Élèves en difficulté: Quand le ministre dit une chose et son contraire

24 novembre 2017

Il faut être aveugle pour ne pas voir la manne tomber du ciel libéral à l’approche des élections, après une période d’austérité où le gouvernement a notamment saigné le réseau de l’éducation d’un milliard de dollars. Ça a fait mal. Très mal. Aux élèves, aux enseignants, à tout le personnel, aux écoles. À l’approche des élections, on ajoute des poignées de millions par-ci ou par-là, pour l’ajout de services pour les élèves en difficulté, dit-on. C’est bien, mais c’est encore trop peu quand on pense à tout le dommage qui a été fait au cours des dernières années. Les besoins sont non seulement immenses, mais ils sont grandissants. Le nombre d’élèves en difficulté ne cesse de croître, et il demeure difficile à évaluer avec précision. À lui seul, l’augmentation exponentielle de l’ordre de 663 % du taux de prévalence des troubles du spectre de l’autisme, de 2000‑2001 à 2013‑2014, a de quoi inquiéter sérieusement.
Récemment, le Ministère nous a informés de son projet de règles budgétaires amendées pour simplifier et alléger le processus de financement des élèves handicapés ou ayant des troubles graves du comportement. Depuis des années, nous dénoncions l’absurdité et la lourdeur du processus administratif de validation ministérielle de tous les dossiers d’élèves handicapés aux fins de financement. Nous revendiquions son abolition, de concert avec le personnel professionnel et de soutien. En effet, de nombreux enseignants et enseignantes constataient en début d’année des problématiques plus graves chez certains élèves. Ils demandaient une évaluation et des services, mais ceux-ci leur étaient souvent systématiquement refusés parce que le financement n’avait pas été octroyé à la commission scolaire, le dossier de l’élève n’ayant pas été validé par le MEES. Et s’il finissait par être validé, le financement n’arrivait que tardivement en avril. Aussi bien dire l’année suivante. On faisait fi des diagnostics préexistants, des constats et du jugement de l’enseignant sur le terrain, ainsi que des besoins des élèves.
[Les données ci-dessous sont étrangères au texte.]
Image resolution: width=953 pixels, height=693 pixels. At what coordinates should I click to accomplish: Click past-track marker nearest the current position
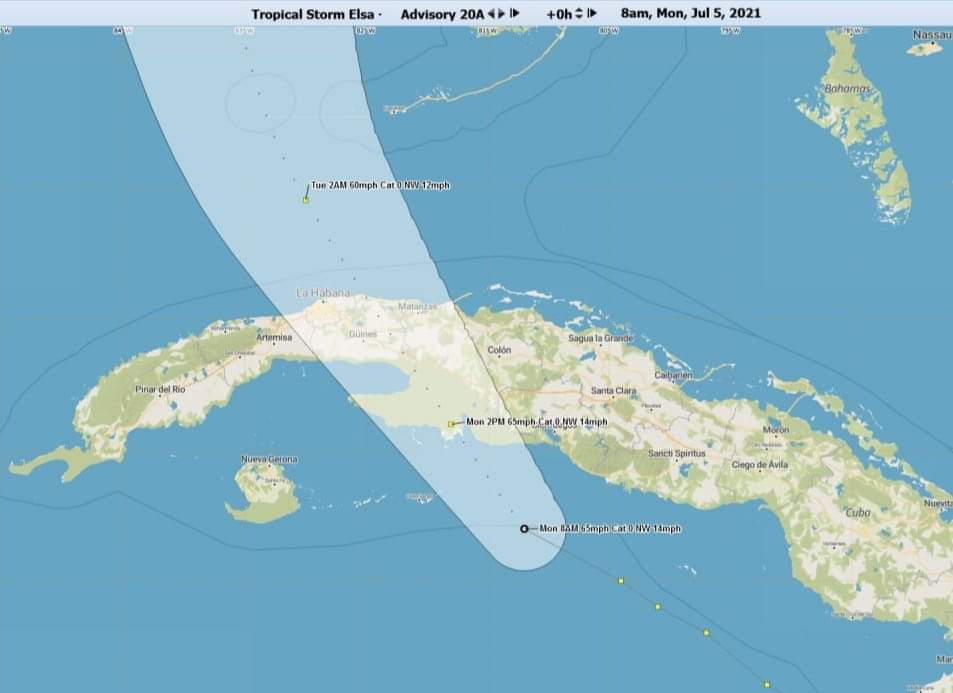coord(621,580)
Le Ministère nous donne raison sur ce point et a annoncé dans un communiqué en fin de semaine dernière qu’il mettait un terme à cette étape administrative. Les dossiers devront quand même être montés puisqu’ils seront validés après‑coup sur la base d’un échantillonnage aléatoire. L’élève devra encore avoir un diagnostic et un code pour cibler la nature de ses difficultés, mais le financement devrait maintenant arriver en début d’année. Ce changement est une bonne nouvelle, nous le reconnaissons. Il accorde l’accès à des services pour certains élèves, mais encore faut-il qu’il y en ait suffisamment de disponibles. Et le problème est essentiellement là : des services, on en ajoute à la pièce après les avoir coupés en blocs. Ils sont encore nettement insuffisants.
Au détour d’une entrevue dans un quotidien, le ministre de l’Éducation a cependant encore affirmé qu’il voulait revoir toute la question du financement des élèves en difficulté, notamment l’approche dite catégorielle actuellement utilisée pour les élèves handicapés. On comprend qu’il souhaite d’un côté faciliter l’accès aux services, mais qu’il ne veut pas, de l’autre, devoir les financer à la hauteur des besoins réels. Il va de soi que pour connaître la hauteur des besoins réels, il faut les avoir préalablement définis et identifiés. Le ministre dit une chose et son contraire. Il ne doit pas s’engager sur la voie de l’approche non catégorielle qui ne répondra pas aux besoins des élèves. Ce serait une grave erreur.
Ce travail de fond de révision du financement se fait au sein d’un comité qui siège à portes closes, bien loin des enseignantes et enseignants qui réclament non seulement plus de services, mais aussi des garanties de financement, des balises pour revoir la composition de la classe, des services au préscolaire, en formation professionnelle et à l’éducation des adultes, et moins d’élèves par classe. Pour la transparence gouvernementale, on repassera.
À plusieurs reprises, que ce soit par lettres, aux différentes tables où nous siégeons ou encore dans les médias, nous avons insisté pour faire partie des échanges touchant aux changements du financement des élèves en difficulté. Devons-nous craindre une autre mauvaise surprise du type Lab-École, où les enseignantes et enseignants n’ont pas été mis au jeu alors qu’ils sont concernés au premier chef? Peut-être que le gouvernement souhaite gagner du temps avec ses annonces, mais s’il compte faire de tels changements de fond à notre insu, il nous trouvera sur sa route.
Si nous avons encore toujours autant de questions pour la suite des choses, c’est que le financement des élèves en difficulté est éminemment complexe. Voilà pourquoi ces travaux doivent absolument être transparents et ouverts. Ainsi, nous réclamons du ministre d’être non seulement consultés et écoutés, mais entendus et respectés.